§ **YOUR ASSIGNMENT**:
Repeat exactly the lines below that lie between the line with "豆知識 (599, 2288)" and the line with "転職・就職活動 (917, 1593)", counting both of those lines as part of the answer.

***

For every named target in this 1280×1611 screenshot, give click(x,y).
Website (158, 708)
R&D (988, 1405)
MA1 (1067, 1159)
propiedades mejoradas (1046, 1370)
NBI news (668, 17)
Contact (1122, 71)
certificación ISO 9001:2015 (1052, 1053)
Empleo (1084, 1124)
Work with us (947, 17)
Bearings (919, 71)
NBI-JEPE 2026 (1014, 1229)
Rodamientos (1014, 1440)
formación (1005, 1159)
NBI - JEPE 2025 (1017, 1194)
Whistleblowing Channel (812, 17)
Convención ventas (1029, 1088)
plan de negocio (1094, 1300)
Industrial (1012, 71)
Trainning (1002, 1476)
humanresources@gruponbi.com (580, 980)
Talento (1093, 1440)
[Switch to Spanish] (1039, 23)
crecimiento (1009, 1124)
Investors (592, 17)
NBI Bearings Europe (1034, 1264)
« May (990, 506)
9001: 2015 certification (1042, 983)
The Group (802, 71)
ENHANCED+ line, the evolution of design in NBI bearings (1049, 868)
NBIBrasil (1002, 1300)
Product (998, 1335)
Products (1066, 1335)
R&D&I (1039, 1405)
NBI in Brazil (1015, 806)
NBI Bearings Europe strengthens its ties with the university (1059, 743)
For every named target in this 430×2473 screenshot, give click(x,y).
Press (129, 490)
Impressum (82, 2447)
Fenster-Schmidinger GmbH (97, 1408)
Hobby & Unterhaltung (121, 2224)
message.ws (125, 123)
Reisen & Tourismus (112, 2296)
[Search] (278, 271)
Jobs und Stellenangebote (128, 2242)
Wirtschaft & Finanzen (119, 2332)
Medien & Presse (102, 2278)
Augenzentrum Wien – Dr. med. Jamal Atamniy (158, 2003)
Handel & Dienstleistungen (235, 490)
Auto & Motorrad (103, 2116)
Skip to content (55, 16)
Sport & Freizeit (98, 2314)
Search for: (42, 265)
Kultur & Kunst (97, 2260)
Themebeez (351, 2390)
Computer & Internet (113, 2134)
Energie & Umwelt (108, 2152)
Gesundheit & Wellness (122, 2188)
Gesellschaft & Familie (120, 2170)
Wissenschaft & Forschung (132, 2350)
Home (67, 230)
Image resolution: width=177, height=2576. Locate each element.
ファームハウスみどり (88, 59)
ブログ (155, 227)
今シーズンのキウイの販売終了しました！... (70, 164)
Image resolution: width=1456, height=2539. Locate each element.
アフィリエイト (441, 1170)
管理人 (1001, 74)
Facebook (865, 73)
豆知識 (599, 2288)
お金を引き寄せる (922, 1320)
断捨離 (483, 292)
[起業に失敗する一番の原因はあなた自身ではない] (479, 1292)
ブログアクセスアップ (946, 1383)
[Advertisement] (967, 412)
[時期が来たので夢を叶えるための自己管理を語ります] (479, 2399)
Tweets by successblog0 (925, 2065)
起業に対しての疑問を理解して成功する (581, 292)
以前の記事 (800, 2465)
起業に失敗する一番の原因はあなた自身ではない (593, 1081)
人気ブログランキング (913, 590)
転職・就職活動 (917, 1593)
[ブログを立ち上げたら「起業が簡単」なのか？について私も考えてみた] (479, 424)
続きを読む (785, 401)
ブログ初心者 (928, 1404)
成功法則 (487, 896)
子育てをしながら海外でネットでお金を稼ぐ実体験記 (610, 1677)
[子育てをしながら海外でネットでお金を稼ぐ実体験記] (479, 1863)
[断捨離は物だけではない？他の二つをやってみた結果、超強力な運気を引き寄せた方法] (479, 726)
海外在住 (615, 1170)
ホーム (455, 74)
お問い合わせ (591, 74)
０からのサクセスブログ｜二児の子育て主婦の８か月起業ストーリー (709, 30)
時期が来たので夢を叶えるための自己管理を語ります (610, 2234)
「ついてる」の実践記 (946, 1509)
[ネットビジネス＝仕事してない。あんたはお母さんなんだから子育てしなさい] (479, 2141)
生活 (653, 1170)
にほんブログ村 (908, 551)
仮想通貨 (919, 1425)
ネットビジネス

***

§ **RESPONSE TO THIS TASK**:
豆知識 (599, 2288)
お金を引き寄せる (922, 1320)
断捨離 (483, 292)
[起業に失敗する一番の原因はあなた自身ではない] (479, 1292)
ブログアクセスアップ (946, 1383)
[Advertisement] (967, 412)
[時期が来たので夢を叶えるための自己管理を語ります] (479, 2399)
Tweets by successblog0 (925, 2065)
起業に対しての疑問を理解して成功する (581, 292)
以前の記事 (800, 2465)
起業に失敗する一番の原因はあなた自身ではない (593, 1081)
人気ブログランキング (913, 590)
転職・就職活動 (917, 1593)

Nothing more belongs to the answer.